Senior Lecturer Awarded Two Fellowships
One fellowship is through the Affordable Course Materials Summer Fellows Program, sponsored by University Libraries. The program, according to its website, “offers Baylor faculty the opportunity to re-evaluate their course materials with an eye toward replacing required course materials with low- to zero-cost materials, such as open educational resources or OERs, in order to reduce the per-class costs for our students.”

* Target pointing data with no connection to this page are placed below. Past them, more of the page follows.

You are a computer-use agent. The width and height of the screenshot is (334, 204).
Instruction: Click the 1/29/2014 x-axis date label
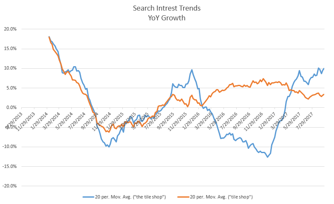[x=40, y=121]
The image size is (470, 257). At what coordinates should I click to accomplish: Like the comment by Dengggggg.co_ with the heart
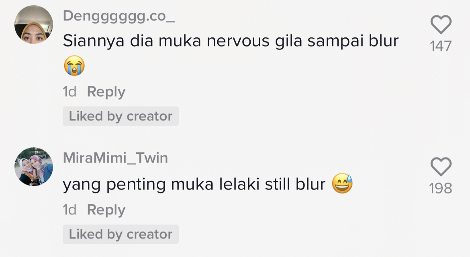[x=441, y=25]
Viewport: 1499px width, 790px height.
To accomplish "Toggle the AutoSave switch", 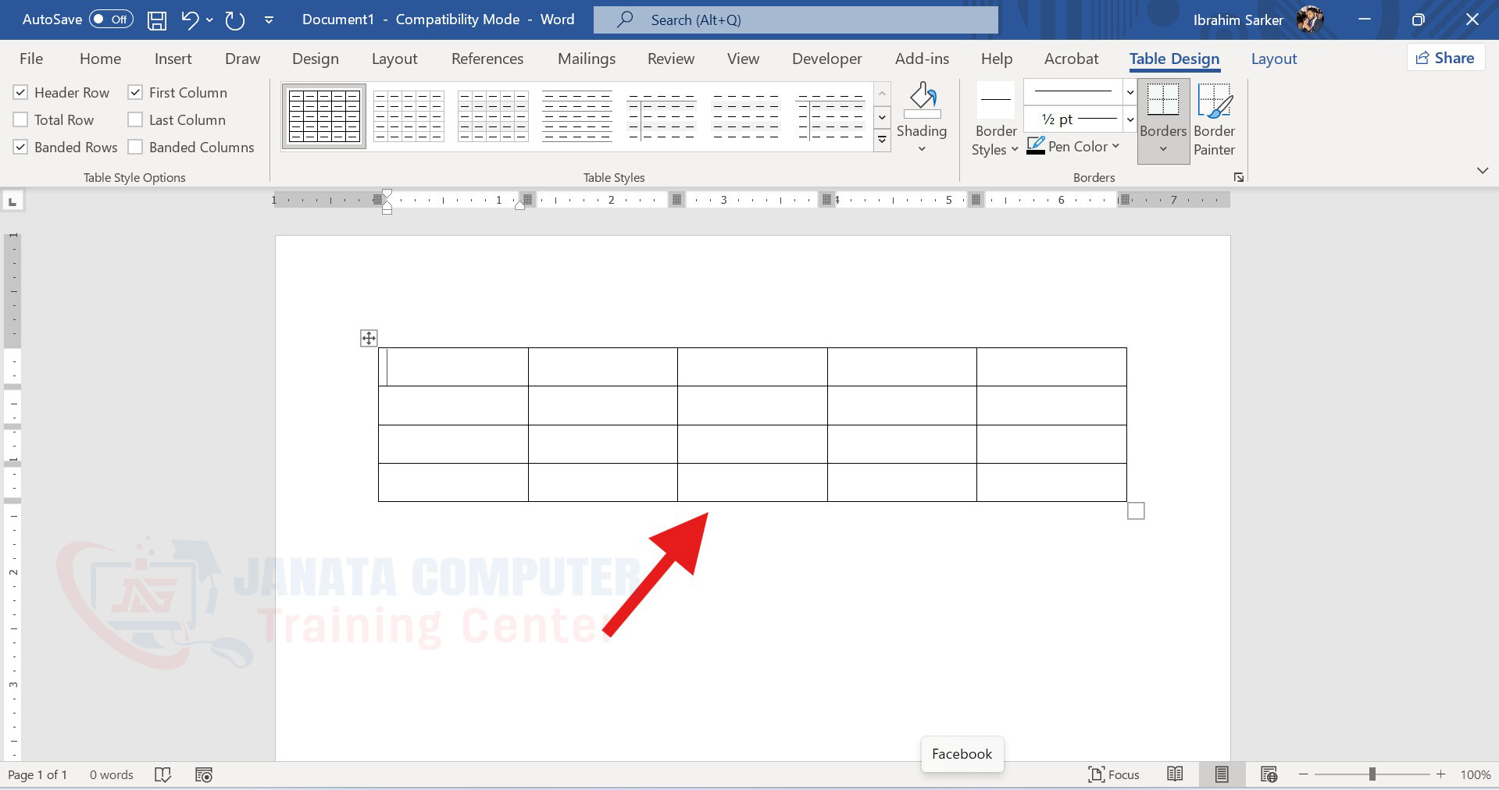I will point(111,20).
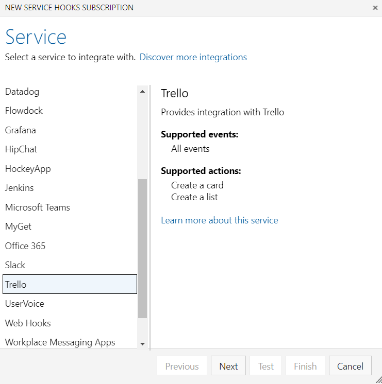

Tankersley’s proposal was centered around one of his department’s most in-demand courses. Writing for Media Markets, which is cross-listed as a class in both Journalism, Public Relations & New Media as well as Film & Digital Media, is populated mostly by students who are business majors. The department offers approximately 15 sections of the course each semester, and all the sections fill quickly when registration opens. Tankersley’s proposal was to bring together material from all the faculty who teach the class and make it available to current and incoming faculty members – including adjuncts new to the department – so that they’re all teaching from similar sources, and to eliminate the need for a textbook. The current edition of the book used most frequently in 3372 is priced at $125.
For Tankersley’s other proposal, through University Libraries’ Digital Preservation Services, he’ll work with material in the Black Gospel Music Preservation Program.
Each fall semester, Tankersley teaches a section of Introduction to Mass Communication as a New Student Experience Class, which means enrollment is limited to students who are new to Baylor, mostly students in their first semester of college. The goal of the fellowship is to incorporate some of the music into his lectures on the history of American music.
Tankersley is in his 16th year of teaching in the department, and was recently elected to the Faculty Senate, a three-year term which will begin this fall.